— ACTION ITEM —
Identify the lines in the data below that contain "News" and give only how many there are.

— DATA TO EXAMINE —
_____
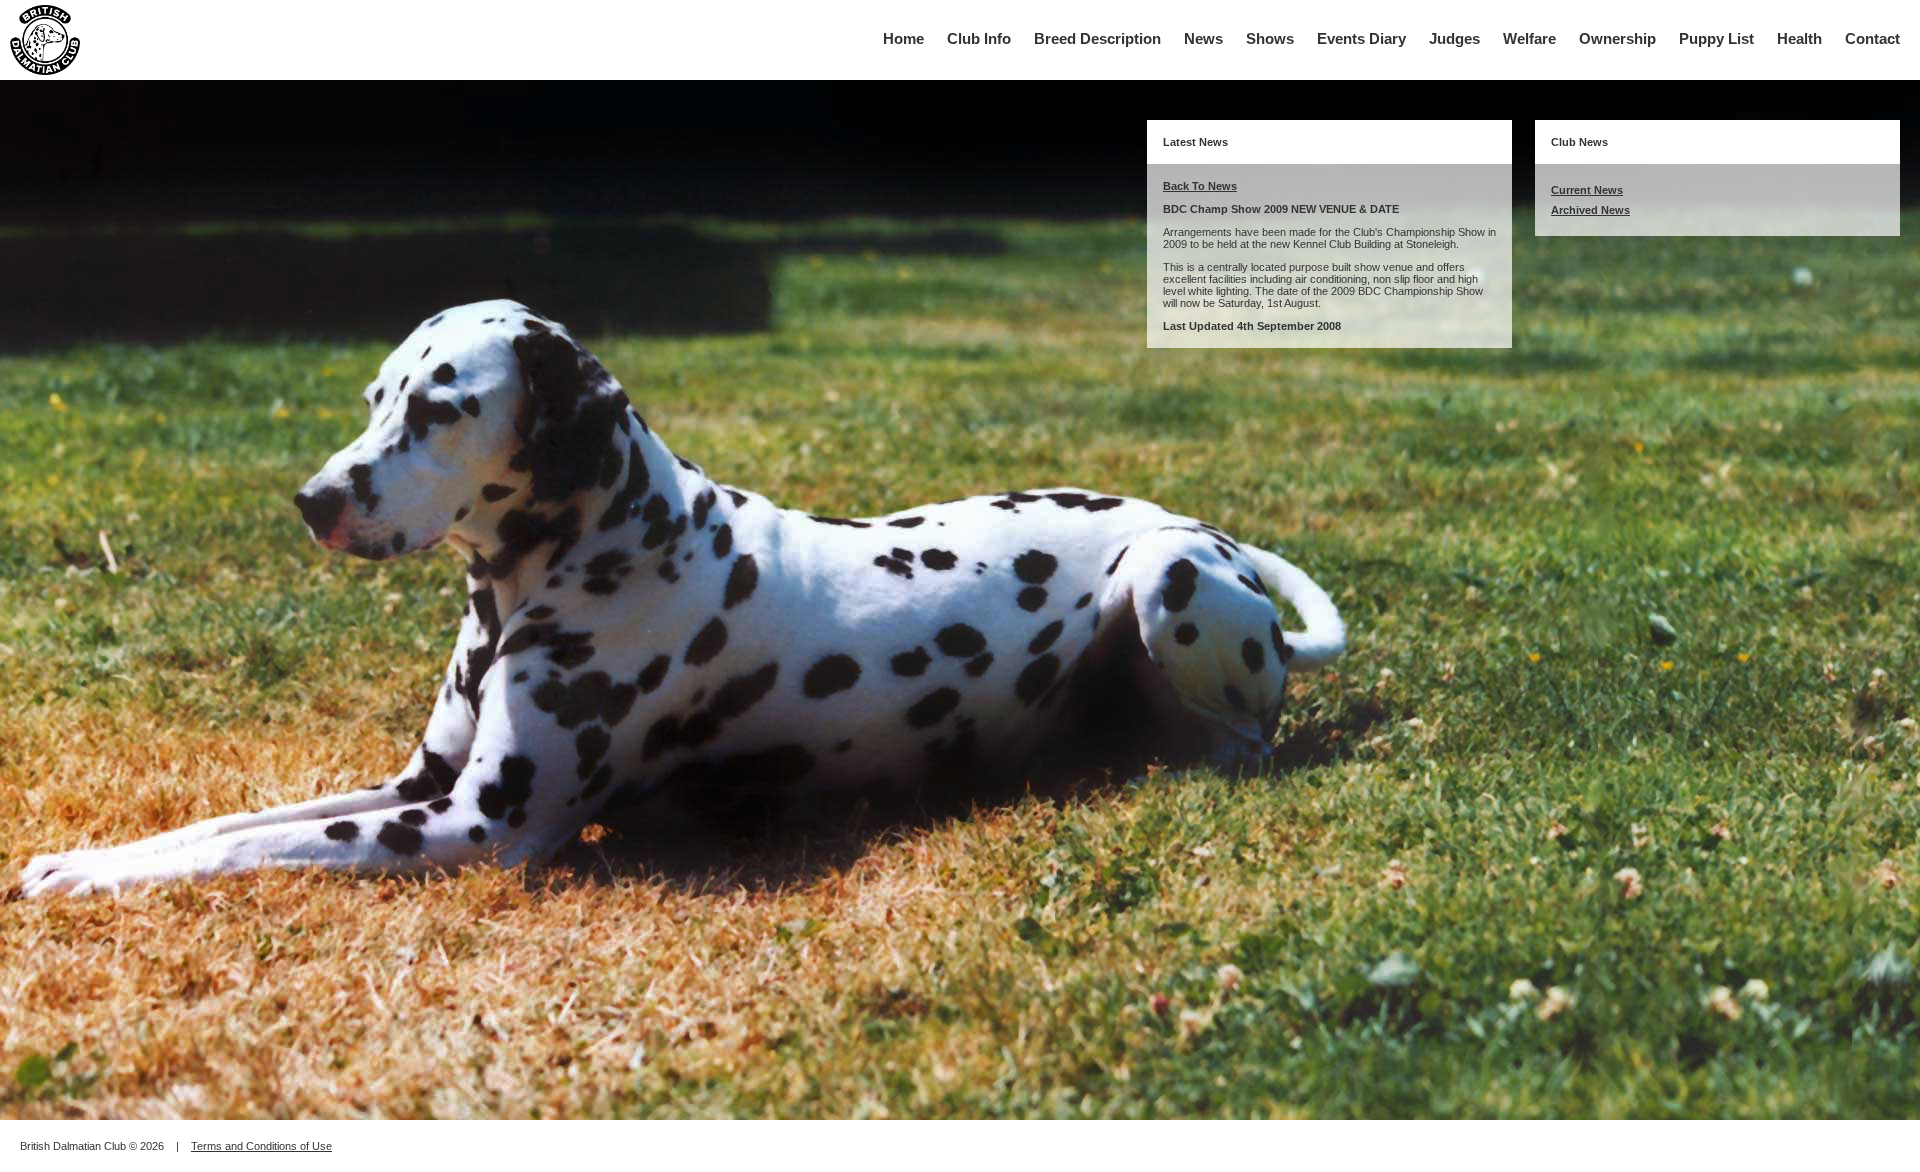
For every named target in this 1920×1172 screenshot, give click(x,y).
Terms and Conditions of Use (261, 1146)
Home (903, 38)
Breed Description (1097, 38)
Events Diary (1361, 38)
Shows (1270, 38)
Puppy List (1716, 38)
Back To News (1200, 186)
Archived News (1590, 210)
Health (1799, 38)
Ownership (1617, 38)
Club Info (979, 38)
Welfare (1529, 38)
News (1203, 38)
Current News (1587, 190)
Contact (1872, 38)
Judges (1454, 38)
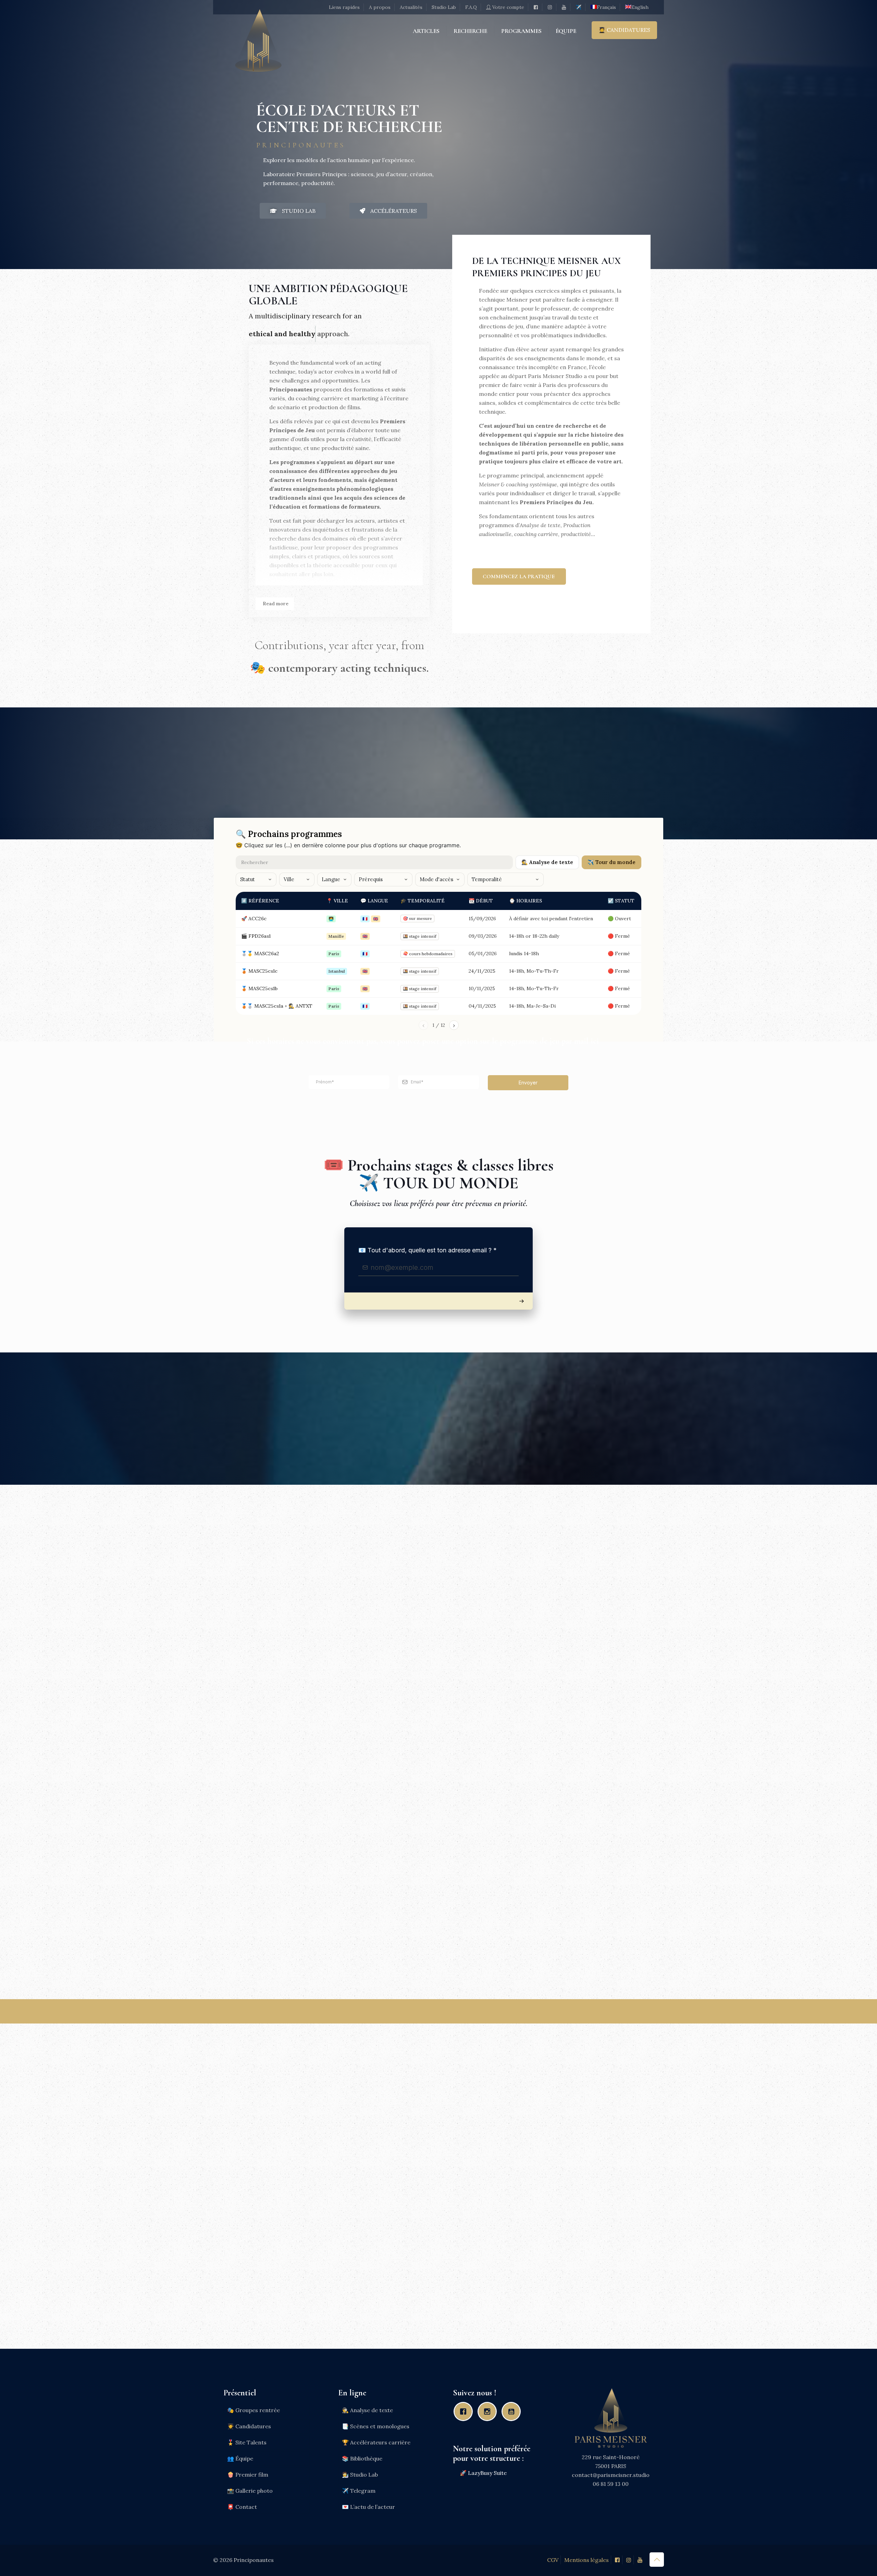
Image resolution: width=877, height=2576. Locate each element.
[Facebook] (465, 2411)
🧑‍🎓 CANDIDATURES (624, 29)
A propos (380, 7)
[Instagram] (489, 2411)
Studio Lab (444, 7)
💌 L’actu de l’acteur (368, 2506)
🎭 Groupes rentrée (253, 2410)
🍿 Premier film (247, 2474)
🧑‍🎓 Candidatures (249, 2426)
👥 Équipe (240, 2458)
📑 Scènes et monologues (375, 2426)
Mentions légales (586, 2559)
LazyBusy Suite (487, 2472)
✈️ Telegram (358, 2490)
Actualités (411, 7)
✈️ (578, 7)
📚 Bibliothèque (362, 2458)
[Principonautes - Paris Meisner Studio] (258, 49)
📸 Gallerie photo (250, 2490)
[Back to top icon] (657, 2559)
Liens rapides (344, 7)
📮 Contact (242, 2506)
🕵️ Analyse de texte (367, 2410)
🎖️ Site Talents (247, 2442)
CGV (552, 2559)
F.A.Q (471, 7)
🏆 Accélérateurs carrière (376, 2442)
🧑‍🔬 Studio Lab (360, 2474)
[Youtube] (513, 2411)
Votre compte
_____
— OUTPUT FOR THIS TASK —
4